[Information given Boundary: Start]

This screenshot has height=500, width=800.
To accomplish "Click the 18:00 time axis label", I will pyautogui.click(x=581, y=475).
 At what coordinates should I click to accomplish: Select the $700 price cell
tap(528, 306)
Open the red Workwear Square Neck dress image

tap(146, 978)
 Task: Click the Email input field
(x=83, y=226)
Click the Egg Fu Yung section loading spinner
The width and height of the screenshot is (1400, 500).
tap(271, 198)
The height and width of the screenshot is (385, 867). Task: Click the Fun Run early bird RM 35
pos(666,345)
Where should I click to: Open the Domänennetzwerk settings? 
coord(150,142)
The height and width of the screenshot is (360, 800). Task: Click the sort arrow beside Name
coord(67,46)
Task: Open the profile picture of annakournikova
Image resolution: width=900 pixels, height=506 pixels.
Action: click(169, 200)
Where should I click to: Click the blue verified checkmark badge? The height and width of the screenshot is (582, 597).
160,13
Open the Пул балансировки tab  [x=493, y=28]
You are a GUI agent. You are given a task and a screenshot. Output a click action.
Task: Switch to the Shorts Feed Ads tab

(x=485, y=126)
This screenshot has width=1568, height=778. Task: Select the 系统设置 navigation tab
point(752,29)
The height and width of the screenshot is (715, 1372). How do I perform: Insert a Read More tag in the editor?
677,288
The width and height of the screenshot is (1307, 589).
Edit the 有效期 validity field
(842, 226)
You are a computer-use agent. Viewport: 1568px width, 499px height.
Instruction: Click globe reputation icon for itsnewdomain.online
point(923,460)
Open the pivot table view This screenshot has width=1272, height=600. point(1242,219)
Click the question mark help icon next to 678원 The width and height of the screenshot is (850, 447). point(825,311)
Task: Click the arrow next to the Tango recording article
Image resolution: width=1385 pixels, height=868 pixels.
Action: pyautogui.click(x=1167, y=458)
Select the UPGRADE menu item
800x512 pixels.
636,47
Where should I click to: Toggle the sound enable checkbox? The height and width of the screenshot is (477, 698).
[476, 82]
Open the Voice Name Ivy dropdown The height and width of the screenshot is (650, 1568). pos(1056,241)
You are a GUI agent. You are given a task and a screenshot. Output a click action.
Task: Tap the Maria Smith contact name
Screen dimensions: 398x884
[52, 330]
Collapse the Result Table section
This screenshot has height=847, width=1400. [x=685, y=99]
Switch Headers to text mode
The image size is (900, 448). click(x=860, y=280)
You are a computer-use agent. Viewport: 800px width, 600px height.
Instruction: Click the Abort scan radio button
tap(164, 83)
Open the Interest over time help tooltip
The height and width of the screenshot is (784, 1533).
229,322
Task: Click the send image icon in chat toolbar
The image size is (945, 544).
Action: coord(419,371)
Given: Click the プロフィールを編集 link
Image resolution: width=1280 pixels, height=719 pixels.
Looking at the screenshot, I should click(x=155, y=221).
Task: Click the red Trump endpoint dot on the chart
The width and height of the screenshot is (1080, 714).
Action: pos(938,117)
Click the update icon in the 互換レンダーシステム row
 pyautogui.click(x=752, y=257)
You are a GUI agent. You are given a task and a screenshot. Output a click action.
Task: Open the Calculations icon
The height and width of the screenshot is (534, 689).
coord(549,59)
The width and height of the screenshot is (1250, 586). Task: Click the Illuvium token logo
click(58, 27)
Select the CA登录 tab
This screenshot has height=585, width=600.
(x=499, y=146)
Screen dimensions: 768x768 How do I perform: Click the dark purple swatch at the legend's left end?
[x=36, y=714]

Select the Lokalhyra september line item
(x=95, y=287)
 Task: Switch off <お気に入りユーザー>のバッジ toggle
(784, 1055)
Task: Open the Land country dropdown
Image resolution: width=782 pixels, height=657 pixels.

[Information given Boundary: End]

__About this exercise__
Above are the entries. Copy exactly the part that opens with the line containing "The height and width of the screenshot is (360, 800)." and closes with the line containing "Task: Click the arrow", and no more.

__Reply to the exercise__
The height and width of the screenshot is (360, 800). Task: Click the sort arrow beside Name
coord(67,46)
Task: Open the profile picture of annakournikova
Image resolution: width=900 pixels, height=506 pixels.
Action: click(169, 200)
Where should I click to: Click the blue verified checkmark badge? The height and width of the screenshot is (582, 597).
160,13
Open the Пул балансировки tab  [x=493, y=28]
You are a GUI agent. You are given a task and a screenshot. Output a click action.
Task: Switch to the Shorts Feed Ads tab

(x=485, y=126)
This screenshot has width=1568, height=778. Task: Select the 系统设置 navigation tab
point(752,29)
The height and width of the screenshot is (715, 1372). How do I perform: Insert a Read More tag in the editor?
677,288
The width and height of the screenshot is (1307, 589).
Edit the 有效期 validity field
(842, 226)
You are a computer-use agent. Viewport: 1568px width, 499px height.
Instruction: Click globe reputation icon for itsnewdomain.online
point(923,460)
Open the pivot table view This screenshot has width=1272, height=600. point(1242,219)
Click the question mark help icon next to 678원 The width and height of the screenshot is (850, 447). point(825,311)
Task: Click the arrow next to the Tango recording article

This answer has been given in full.